The English Language Literally Evolved at Random

This December 16, 2016 photo illustration taken in Washington, DC. shows the definition for the word 'Surreal' in a copy of the Webster's Desktop Dictionary. KAREN BLEIER/AFP/Getty Images

When language evolves, most might assume it evolves for a reason. But new research upends that idea—a lot of the time, language evolves completely at random.

Linguists pooled their expertise with evolutionary biologists and tracked changes to individual words as if they were genes. Using databases of thousands of English-language texts that generations of their predecessors had spent decades parsing, annotating, and digitizing, the teams from the University of Pennsylvania pored over archives dating back to the 12th century. They focused on patterns like consistency among conjugated verbs—tracing the word "dove" as its meaning evolved to include the past-tense of "dive" and not just the bird.

Dived or dove? Selection and drift in language evolution.

— Joshua B. Plotkin (@jplotkin) November 1, 2017

By contextualizing and tracking each development ("dived" to "dove"; "quitted" to "quit") they were able to show for the first time that not all changes are due to selective pressures; often they just happen. Nature, in other words, is at play—not nurture.

Selective pressures can refer to either cognitive forces (some words, such as any that are commonly used or that rhyme, are just easier to remember than others) or social ones (we tend to use words that are reflective of our social class). The overwhelming majority of verbs that the team analyzed—especially rare verbs—showed zero trace of selective pressures. A study detailing the findings was published today in the journal Nature.

The manuscripts pictured show changes from Old English (Beowulf) through Middle English (Trinity Homilies, Chaucer) to Early Modern English (Shakespeare's First Folio).
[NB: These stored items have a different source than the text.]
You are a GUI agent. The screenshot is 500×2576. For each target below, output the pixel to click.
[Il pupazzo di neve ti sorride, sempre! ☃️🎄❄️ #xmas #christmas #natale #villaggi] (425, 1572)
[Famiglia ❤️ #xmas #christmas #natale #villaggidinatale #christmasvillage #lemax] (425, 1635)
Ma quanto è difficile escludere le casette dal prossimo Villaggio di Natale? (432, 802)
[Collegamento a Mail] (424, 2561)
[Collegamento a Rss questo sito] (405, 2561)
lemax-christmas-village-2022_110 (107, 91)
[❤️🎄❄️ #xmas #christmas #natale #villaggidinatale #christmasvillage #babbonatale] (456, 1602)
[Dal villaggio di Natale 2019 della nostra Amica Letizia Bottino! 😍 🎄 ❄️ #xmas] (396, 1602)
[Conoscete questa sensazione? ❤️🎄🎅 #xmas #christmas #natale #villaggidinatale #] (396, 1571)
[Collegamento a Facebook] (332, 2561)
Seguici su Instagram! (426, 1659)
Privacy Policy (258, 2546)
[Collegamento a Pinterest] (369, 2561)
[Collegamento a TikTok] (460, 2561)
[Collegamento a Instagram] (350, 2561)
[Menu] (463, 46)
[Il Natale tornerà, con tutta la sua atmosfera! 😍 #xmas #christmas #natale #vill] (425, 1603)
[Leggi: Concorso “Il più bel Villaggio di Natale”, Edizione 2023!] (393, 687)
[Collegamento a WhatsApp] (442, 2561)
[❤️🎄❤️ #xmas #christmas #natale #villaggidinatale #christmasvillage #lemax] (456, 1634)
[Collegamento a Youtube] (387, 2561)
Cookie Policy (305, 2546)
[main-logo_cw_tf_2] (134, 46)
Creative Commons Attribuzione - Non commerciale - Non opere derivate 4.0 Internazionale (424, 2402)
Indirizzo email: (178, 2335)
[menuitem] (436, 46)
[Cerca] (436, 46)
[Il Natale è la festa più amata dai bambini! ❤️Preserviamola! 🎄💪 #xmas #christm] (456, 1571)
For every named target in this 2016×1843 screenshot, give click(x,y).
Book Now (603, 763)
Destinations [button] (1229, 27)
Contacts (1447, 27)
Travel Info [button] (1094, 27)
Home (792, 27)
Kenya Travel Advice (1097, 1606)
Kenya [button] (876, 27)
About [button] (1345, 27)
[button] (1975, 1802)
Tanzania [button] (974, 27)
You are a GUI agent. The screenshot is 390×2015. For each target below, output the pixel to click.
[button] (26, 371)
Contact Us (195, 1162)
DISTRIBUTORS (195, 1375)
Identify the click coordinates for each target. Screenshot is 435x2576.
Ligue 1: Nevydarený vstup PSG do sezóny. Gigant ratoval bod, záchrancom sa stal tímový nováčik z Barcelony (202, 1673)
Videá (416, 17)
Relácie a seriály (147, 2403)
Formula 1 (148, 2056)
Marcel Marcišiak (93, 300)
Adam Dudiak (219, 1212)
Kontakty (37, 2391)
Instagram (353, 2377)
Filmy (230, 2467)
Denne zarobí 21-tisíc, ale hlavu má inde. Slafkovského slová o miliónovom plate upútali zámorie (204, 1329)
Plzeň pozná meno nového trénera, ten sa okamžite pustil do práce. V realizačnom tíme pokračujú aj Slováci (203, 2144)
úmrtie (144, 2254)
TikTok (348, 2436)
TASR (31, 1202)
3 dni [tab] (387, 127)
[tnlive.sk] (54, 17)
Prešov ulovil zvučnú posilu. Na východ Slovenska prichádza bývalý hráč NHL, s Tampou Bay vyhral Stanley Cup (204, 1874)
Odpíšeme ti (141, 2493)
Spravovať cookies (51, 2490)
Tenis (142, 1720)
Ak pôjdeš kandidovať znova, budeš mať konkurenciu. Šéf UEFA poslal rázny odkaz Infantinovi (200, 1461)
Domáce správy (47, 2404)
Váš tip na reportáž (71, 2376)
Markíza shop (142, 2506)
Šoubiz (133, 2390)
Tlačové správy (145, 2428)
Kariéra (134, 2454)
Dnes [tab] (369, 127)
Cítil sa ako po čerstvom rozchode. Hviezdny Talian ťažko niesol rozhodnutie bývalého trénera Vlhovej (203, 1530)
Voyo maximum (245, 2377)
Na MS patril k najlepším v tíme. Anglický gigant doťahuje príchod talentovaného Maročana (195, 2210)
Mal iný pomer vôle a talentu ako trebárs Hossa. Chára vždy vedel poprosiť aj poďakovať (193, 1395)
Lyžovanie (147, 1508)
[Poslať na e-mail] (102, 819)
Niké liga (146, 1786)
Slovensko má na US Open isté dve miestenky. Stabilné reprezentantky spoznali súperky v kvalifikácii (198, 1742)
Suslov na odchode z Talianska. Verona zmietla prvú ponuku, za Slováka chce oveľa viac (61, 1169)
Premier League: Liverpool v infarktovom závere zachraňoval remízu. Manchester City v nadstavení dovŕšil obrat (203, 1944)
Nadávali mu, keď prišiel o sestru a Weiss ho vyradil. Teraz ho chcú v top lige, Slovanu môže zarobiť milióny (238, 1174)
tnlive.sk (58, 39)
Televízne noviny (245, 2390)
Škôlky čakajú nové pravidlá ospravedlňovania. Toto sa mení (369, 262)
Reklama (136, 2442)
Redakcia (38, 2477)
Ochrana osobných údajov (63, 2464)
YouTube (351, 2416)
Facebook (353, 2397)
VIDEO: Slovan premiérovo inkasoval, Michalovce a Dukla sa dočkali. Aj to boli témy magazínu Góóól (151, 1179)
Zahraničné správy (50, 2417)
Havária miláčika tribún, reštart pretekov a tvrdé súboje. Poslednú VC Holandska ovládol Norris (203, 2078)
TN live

Researchers at the University of Pennsylvania analyzed the evolution of English using large collections of digitized texts spanning the 12th to the 21st centuries, showing that many language changes can be attributed to random chance alone. Mitchell Newberry

"So there's a range of forces. This study is showing that even just randomness can cause languages to change, sometimes a lot of change," said senior author and UPenn biology professor Joshua Plotkin. "Just talking about verbs—the rarer the verb, the stronger the amount of randomness, so that tells us there are rare words now where an alternative form is going to win out, and maybe we can make some predictions."

Celebrated American linguist Leonard Bloomfield once said that you can never see the changes in a language as they're happening. Plotkin's colleagues point to their collaborative method of analyzing the historical databases as the way we make that statement obsolete. But when we turn from history to the present day, it kind of already feels like language is evolving at accelerated enough speeds to be registered by the naked eye.

Consider the absurdly short half-life of slang on social media, or the speed with which definitions of words like "because" and "literally" were amended to reflect new usages. We really can see language evolving, in real time—or at least, we can hear it.

"This is based on written texts," Plotkin said. "But a lot of interesting change is based on just how we speak, right?"

Historical English-language texts, no matter how detailed, will still be written from a fairly homogenous perspective that doesn't account for things like cultural dialects or African American Vernacular English, meaning they lack the informality and diversity that make a language like English so rich in the first place. UPenn has databases containing decades of recorded speech from Philadelphia and other American cities. Plotkin and the other biologists and linguists plan to join forces again to apply the same methods they used on the text files to the audio ones.

"In Philadelphia, people drink woo-der," Plotkin said. "I'm from Boston, and we have wah-ta. But 40 years ago we had woo-der. That's exactly the ripe area of study. So that's the fun thing to do next, learning about phonetic evolution."